Итак, мы идем через зал главного мюнхенского вокзала. Он довольно большой. Повсюду магазинчики. Есть даже порнокинотеатр. Толстый Феликс прижимается носом к рекламному плакату — «Дом множества пороков». Нарисована чернокожая женщина, ласкающая себе груди. На ней красные трусики. Шарику кажется, что это настоящее бесстыдство. Он глупо хихикает.

— Пошли, ну! — говорит Янош. — Мы же направляемся в стрип-бар. Вот там настоящие бабы! Прибереги свою похоть на потом!

— Я могу приберегать свою похоть, сколько захочу.

Феликс остается у плаката. Мы ушли уже довольно далеко. Впереди Замбраус. За ним тонкий Феликс и Янош. Замыкающими Флориан, Трой и я.

Трой делает важное лицо. Глаза блестят.

— Ну и как, тебе нравится? — спрашиваю я.

— Да. Нравится. Собственно говоря, мне бы хотелось остаться здесь навсегда.

— Здесь — это в Мюнхене?

— Нет, с вами. Постепенно я начинаю чувствовать, что живу.

— Как здорово ты сказал!

Флориан, которого все называют девчонкой, быстро подбегает к идущим впереди.

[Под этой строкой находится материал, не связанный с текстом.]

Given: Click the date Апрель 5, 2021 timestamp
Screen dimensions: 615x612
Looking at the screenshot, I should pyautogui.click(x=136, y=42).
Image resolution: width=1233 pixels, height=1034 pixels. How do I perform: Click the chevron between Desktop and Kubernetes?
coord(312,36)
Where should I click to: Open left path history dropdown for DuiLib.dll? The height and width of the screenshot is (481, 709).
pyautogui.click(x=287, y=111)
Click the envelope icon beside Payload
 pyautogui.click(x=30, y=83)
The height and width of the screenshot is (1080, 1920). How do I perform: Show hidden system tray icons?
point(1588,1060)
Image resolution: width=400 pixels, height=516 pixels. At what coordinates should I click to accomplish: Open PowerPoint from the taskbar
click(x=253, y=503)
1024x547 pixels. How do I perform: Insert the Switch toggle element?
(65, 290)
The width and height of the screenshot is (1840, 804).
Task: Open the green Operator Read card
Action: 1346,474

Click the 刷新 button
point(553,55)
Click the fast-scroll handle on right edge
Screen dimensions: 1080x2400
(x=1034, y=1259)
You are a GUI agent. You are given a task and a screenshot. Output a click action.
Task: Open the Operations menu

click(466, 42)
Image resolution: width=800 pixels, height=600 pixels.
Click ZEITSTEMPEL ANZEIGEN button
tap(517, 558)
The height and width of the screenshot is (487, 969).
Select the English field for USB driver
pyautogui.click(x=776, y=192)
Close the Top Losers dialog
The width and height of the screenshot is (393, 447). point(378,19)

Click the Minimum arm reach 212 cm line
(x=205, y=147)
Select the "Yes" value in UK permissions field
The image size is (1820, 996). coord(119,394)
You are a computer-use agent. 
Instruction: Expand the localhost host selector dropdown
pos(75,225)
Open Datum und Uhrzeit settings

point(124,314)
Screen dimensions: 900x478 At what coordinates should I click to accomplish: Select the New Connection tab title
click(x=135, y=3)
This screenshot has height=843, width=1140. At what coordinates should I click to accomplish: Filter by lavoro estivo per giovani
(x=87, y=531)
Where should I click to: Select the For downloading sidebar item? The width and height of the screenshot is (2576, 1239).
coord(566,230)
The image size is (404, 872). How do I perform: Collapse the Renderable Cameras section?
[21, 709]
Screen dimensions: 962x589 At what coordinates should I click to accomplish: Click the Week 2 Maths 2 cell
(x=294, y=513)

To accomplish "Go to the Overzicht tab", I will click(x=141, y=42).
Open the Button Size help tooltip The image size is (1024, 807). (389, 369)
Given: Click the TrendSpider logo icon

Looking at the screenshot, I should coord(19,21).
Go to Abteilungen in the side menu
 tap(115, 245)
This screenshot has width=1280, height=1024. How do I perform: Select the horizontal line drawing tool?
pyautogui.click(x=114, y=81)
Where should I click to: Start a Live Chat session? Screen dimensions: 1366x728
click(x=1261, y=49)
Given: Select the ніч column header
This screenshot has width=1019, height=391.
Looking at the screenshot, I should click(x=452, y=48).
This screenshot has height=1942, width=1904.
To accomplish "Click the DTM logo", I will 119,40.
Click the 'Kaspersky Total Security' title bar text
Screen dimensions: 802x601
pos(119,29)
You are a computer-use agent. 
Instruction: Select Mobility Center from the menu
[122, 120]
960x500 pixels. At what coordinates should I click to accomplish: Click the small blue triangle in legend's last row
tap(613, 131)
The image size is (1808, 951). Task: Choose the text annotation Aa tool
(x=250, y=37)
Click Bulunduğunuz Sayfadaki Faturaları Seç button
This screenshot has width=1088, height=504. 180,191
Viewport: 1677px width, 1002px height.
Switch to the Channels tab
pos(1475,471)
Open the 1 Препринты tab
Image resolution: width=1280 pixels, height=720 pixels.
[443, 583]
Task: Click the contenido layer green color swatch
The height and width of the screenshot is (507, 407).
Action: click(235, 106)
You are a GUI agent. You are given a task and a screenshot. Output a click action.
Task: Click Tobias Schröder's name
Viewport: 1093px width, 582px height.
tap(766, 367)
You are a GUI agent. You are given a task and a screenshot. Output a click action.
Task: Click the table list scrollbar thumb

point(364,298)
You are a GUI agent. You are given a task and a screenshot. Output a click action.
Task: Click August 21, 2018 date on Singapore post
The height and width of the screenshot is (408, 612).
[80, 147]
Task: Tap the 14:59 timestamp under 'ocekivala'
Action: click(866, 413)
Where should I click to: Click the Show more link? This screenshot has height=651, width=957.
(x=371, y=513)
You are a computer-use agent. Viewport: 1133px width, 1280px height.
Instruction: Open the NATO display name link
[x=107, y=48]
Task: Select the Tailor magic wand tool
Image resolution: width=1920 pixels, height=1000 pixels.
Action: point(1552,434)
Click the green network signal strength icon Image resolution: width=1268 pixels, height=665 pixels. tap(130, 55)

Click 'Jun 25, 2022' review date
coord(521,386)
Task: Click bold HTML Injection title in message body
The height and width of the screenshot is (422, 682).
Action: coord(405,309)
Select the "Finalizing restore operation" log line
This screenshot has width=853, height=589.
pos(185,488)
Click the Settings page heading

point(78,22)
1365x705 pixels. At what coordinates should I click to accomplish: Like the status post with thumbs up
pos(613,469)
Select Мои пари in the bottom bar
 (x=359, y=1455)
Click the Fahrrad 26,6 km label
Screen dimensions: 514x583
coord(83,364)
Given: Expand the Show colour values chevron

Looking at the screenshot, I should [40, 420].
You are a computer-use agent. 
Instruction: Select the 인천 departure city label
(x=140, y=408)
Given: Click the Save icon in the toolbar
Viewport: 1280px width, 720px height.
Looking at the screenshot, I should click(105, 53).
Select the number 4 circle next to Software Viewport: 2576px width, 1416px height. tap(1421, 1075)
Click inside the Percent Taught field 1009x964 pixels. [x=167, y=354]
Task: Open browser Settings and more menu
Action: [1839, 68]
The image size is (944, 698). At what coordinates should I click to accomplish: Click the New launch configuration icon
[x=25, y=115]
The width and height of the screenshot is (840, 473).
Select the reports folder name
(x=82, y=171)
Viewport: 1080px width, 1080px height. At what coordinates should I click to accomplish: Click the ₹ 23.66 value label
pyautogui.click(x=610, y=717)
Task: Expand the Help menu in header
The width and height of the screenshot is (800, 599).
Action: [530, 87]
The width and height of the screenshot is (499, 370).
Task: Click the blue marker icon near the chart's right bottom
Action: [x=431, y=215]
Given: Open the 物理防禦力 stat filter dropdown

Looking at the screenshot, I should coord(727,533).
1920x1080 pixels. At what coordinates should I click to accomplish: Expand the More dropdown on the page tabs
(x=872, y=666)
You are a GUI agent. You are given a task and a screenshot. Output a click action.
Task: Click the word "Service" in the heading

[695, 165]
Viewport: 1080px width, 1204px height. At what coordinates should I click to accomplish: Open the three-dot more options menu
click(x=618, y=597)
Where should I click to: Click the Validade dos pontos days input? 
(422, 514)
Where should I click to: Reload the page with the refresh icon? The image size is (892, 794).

— Трой умеет разговаривать! — взволнованным голосом орет он на весь зал.

— Правда?

Остальные оборачиваются. С противоположного конца зала бежит толстый Феликс.

14

— A у тебя есть удостоверение инвалида? — спрашивает меня Янош, когда мы заходим в метро. Нам нужно проехать четыре остановки. До мюнхенской свободы. Осталось недолго. Кроме нас в вагоне почти никого нет. Мы садимся.

— Нету, — отвечаю я.

— Почему нету? — хочется знать толстому Феликсу.

— Не дают. Говорят, что я не инвалид. Ведь ходить-то я могу. Так сказали.

— Они что, совсем с резьбы съехали? — спрашивает Янош. — И даже обследования не было?

— Никакого обследования. Но должен признаться, я совсем не повернут на получении этого удостоверения. На фиг оно мне сдалось? Доказывать, что я инвалид?!

— Но ведь недавно ты сам мне сказал, что у тебя нарушено равновесие. А это может быть опасно. Например, в метро. Когда полно народу. Поэтому для инвалидов есть специальные места. Они же как раз для тебя!

— Да и входные билеты для инвалидов всегда дешевле, — добавляет толстый Феликс, — например, в порнокинотеатр.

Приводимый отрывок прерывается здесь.